I’ve been asked the same question over and over since about the middle of last November. That’s about the time I returned to Augusta from a failed attempt at following a dream and started having to explain to people why I’m not on the radio anymore. Some people don’t listen on a regular enough basis to even know I’m not on the air anymore. So they ask “Aren’t you on the radio?” I have to answer “Well, I used to be.” Then that question that always follows is “What happened?”
So for all who have wondered, this is what happened: Back in October, my good friend and mentor (and 95 Rock alum) Jordan Zeh had just lost his morning show partner in Panama City Beach to another station in another market. Jordan, knowing my years-long goal to work in morning radio, asked me to send my resume and tape for the newly available position.
This job was my dream job. Not “a” dream job, but “the” dream job. See, I have worked on this station before. I hosted a night show there for just over two years. Since the day I left Panama City Beach, I vowed to make it back. Then, when my wife and I got together back in ’06, we made it our combined goal. We met in Panama City and both felt that was where we wanted to call home. And if I could possibly host a morning show on my old station, well that would be icing on the cake!

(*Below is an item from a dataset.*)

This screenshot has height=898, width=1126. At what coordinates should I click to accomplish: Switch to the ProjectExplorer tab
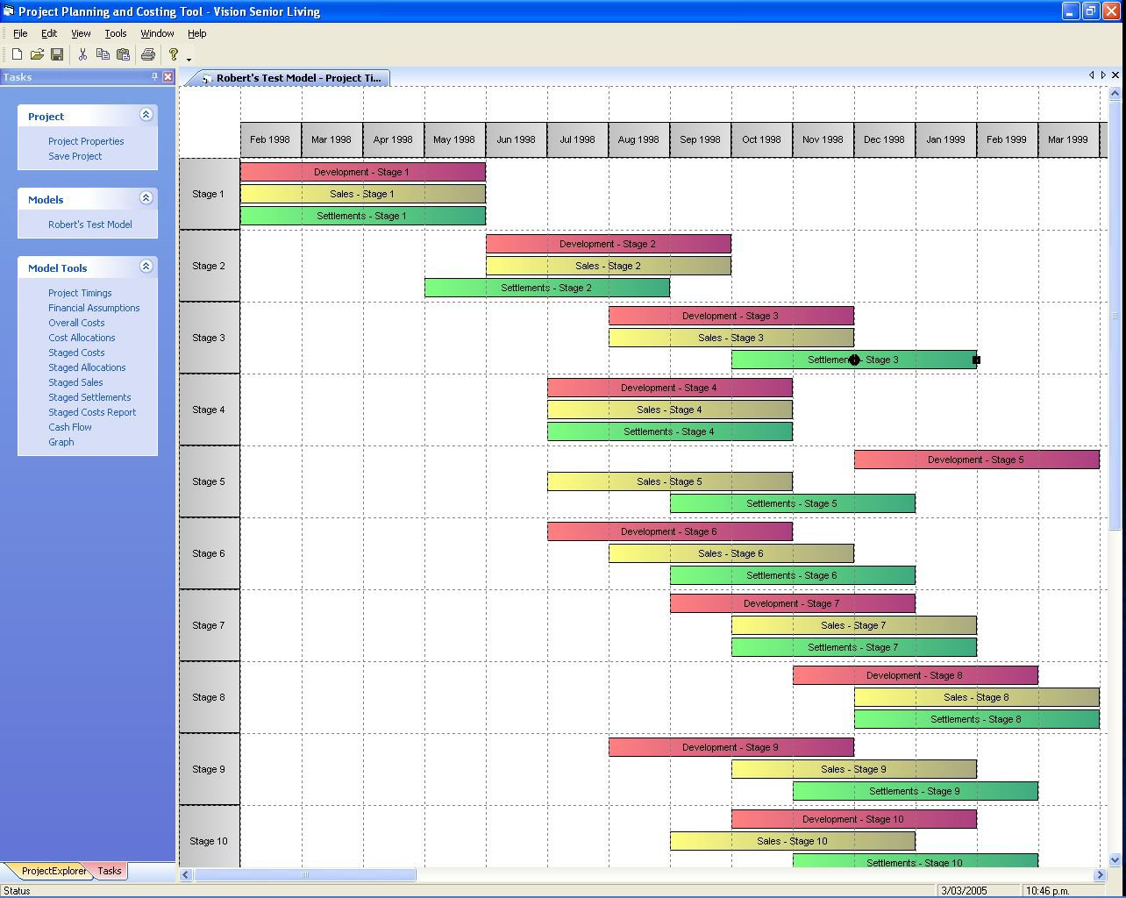coord(53,871)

So after sending my resume and tape, the operations manger of the cluster offered me my dream job. It was extremely difficult to leave my seven and a half year afternoon show with HD98.3. But my goal is to host a morning show and that just wasn’t going to happen in Augusta. That morning show is very established and very loved. I mean, if the show’s creative force, it’s centerpiece, it’s namesake dies and the show lives on, that is a devoted following. So if my morning show goal was to be reached, I realized it would have to be elsewhere.

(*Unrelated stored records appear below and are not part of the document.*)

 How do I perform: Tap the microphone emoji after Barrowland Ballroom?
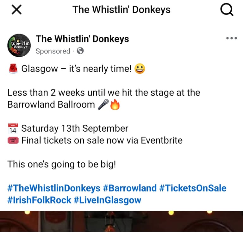tap(103, 104)
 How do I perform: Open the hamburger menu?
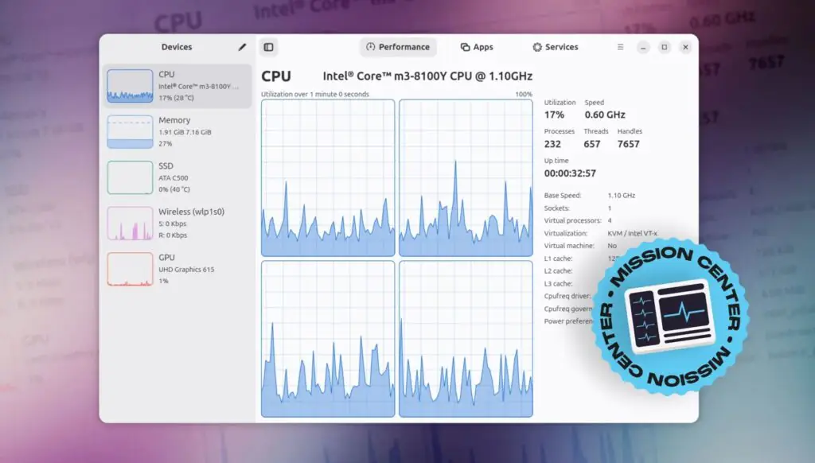620,47
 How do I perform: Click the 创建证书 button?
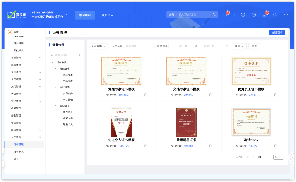pos(277,32)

Now, even though this was my dream gig, the decision was not an easy one. To be completely honest, the wife was a little skeptical. We were very stable here. She wasn’t a fan of not being able to all move down together at the same time. But ultimately I told her that I didn’t want this to be another missed opportunity in my career that I regret for years to come (there are already a couple of those). I even changed my mind about going a week after accepting the job. But 6-pack (yes, the operations manager calls himself 6-pack) assured me that this was the job for me. He said that this company would be by far the most stable company that I had ever worked for. The pay was a good deal more than I was getting here, there were ample bonuses, great benefits and they wanted someone who would commit at least four years to building the show. He went on to tell me how great the job market would be for my wife, great schools for the kids, etc. I left this phone call feeling like the guy should be also working for the Panama City tourism committee. I was beyond sold.
A week later I’m down in Panama City doing morning radio with one of my closest friends. It was everything I thought it’d be. Going to work with one objective: to make people laugh. It wasn’t all easy, though. Even though I was driving back to Augusta every weekend, the distance put a huge strain on my family. But I remained positive. There was no way I was going to fail. When Jordan and I weren’t on the air we wrote. We blogged. We shot videos. We made appearances. We wrote some more. Lots of people said they liked what they heard and all signs pointed to a great start to my first ever morning gig. That is, until November 14.
November 14 marked my one-month anniversary on Hot 107.9 and immediately following the show I was called into the general manager’s office so they could inform me that the company had lost $500k that year and had to make some cuts. I was the last one in the door, so I had to be the first to go. Heartbreaking would be an understatement. But budget cuts happen all the time. I survived two of them in Augusta. I was bound to get cut eventually, right? Well, it turns out I was the only budget cut (for the record, I made no where near $500k). In fact, since I was booted they promoted two part-time employees to full-time.
I’m not mad about that. Those employees are great people and deserve the promotion. No, the part that really was the salt in the wound was when I saw an ad on an industry website that they are now hiring again. So why was I fired, again? I sincerely doubt it was a budget cut. Maybe they thought I wasn’t the fit they were looking for in the show. Honestly, I’d much rather them have said, “You’re really not that good and we regret hiring you” or something. That would have actually made more sense to me. By the way, I applied for the job they advertised. Still waiting to hear back.
Most people inform me of all the things I should have said to them in that office. Truth is, I’ve always been one of those people that think of the perfect thing to say long after the opportunity has passed. And oh, did I ever think of better responses during that six and a half hour drive back to Augusta.
Nevertheless, here I am. By the time I moved back, my afternoon replacement had already been hired. But it’s not all bad. I’m back home, my kids don’t have to change schools, my wife still has her awesome job and I have my DJ business. We’re around family and friends and I’m okay with that. I host my trivia nights, still post stuff online from time to time and I’m extremely grateful to be allowed to ramble in the Spirit every week.
Will I ever be on the air again? I don’t know. But I do know that for a little more than 16 years I got to do the one job that I wanted to do, including holding my dream gig even if only for a month. A lot of people can’t say that. So I feel pretty damn lucky.